Rechten, en dan met name strafrecht, is een studie die bij velen tot  de verbeelding spreekt. De associatie met “harder straffen” of een willekeurig strafproces dat op dat moment de media overheerst, is snel gemaakt. Dat uit zich vaak ook in voorbarige conclusies. Mij wordt bijna nooit gevraagd wat ik later wil worden of wat ik überhaupt kan worden na afstuderen. Nee, als mensen erachter komen wat ik studeer, krijg ik negen van de tien keer als repliek: “Oh, als ik in de problemen kom, bel ik jou!”

Ik heb inmiddels een waslijst aan bekenden en kennissen die allemaal van mijn diensten gebruik willen maken als ze ooit in aanraking komen met politie en justitie. Het liefst ook pro deo waarschijnlijk..

De vraag die mij altijd gesteld wordt, is een andere. Elk jaar valt die desbetreffende vraag minimaal een keer.

“Als je klaar bent met studeren, kom je dan terug?”

Stilte.

Na een paar seconden geef ik een onduidelijk antwoord. “Misschien” of ‘Ik weet het nog niet zeker.” Teleurstelling op het gezicht van degene die de vraag stelde is vaak het gevolg. “Het eiland heeft je nodig.”

Voor elke student die er vandaan komt, is dit waarschijnlijk herkenbaar. “Terug” slaat op terugkeren naar Curaçao, waar ik vandaan kom.
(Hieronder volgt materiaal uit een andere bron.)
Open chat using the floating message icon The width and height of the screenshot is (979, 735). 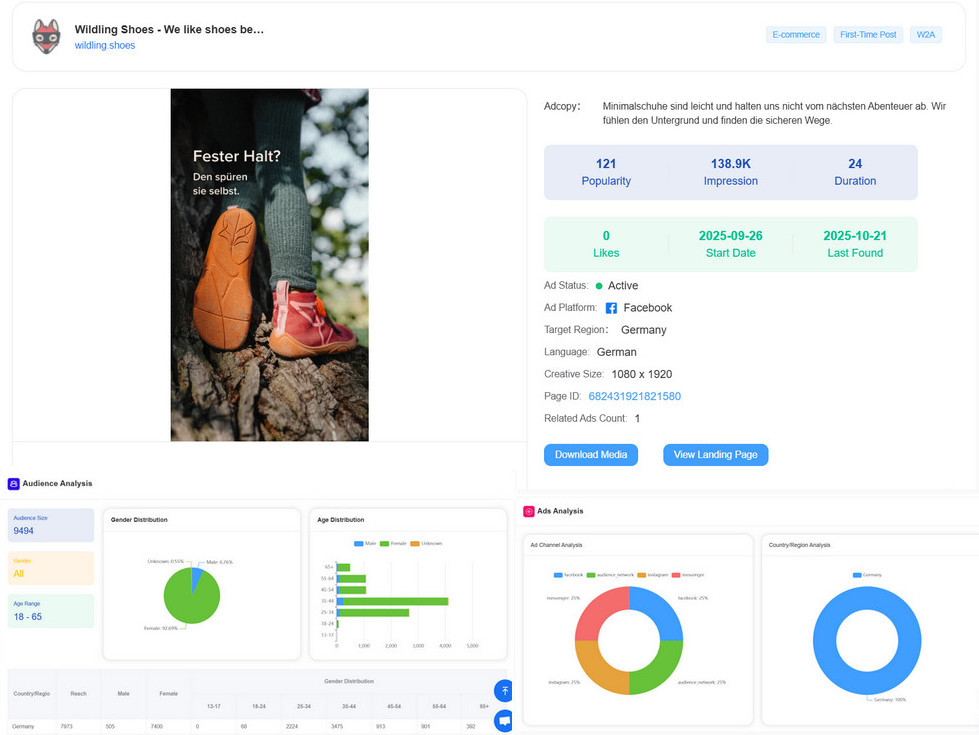coord(504,720)
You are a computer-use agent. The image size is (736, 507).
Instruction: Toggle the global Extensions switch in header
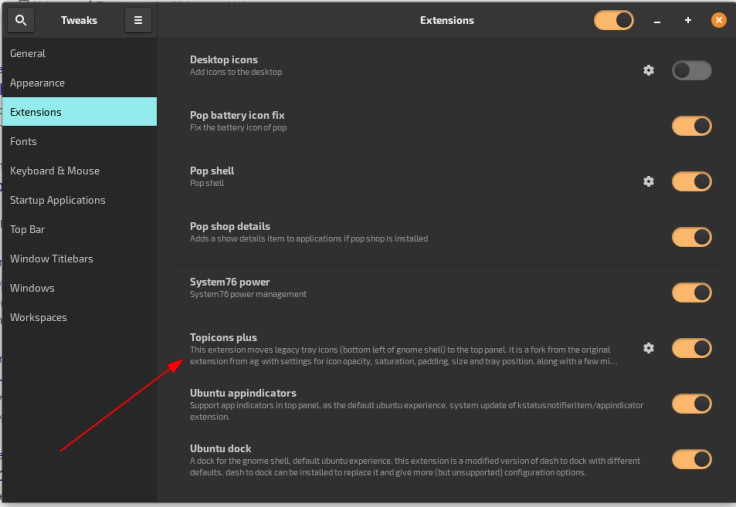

Het “nodig zijn” op de brain drain die daar anders plaatsvindt doordat jaarlijks vliegtuigen vol zojuist geslaagden naar Nederland (en enkelen naar de Verenigde Staten of elders) vertrekken om te studeren, maar lang niet iedereen terug komt met die opgedane kennis om in het land van herkomst te investeren.

Elke yu di Korsou die in Nederland studeert, staat voor dezelfde keuze. Dilemma, zo je wilt. Daar: schijnt altijd de zon en ben je gewild, want hoogopgeleid en bekend met de taal en cultuur. En bovendien woont je familie er en liggen daar je roots. Hier: schijnt de zon vaak niet, maar is de horizon der carrièreperspectieven wel een stuk breder. Inclusief de gehele Europese Unie als backyard.

Misschien is het een luxeprobleem, maar zo voelt het niet. Er wordt zowel in Nederland als op Curaçao sociale druk uitgeoefend om te blijven respectievelijk terug te keren. Nu het kouder wordt en de dagen korter, denk ik ’s ochtends soms: “I am outta here!”, maar als ik dan denk aan alle vrienden die ik dan zal gaan missen..

Ik kan ook niet klakkeloos mijn ouders nadoen, want dan beland ik eveneens in een spagaat. Mijn moeder is na de middelbare school naar Nederland gekomen om aan de RUG te studeren en keerde met een bul in haar zak terug. Mijn vader, die in Nederland is opgegroeid en gestudeerd heeft aan de VU, werd voor 3 jaar uitgezonden naar Curaçao, maar kwam daar mijn moeder tegen en die oorspronkelijke 3 jaar werden er 20. Of zijn het er inmiddels al 30?

De vraag ‘wat wil ik later worden?’ krijgt zo wel een extra dimensie, want waar wil ik dat worden? Laat ik dat antwoord voorlopig maar houden op: “Ergens in het Koninkrijk der Nederlanden.”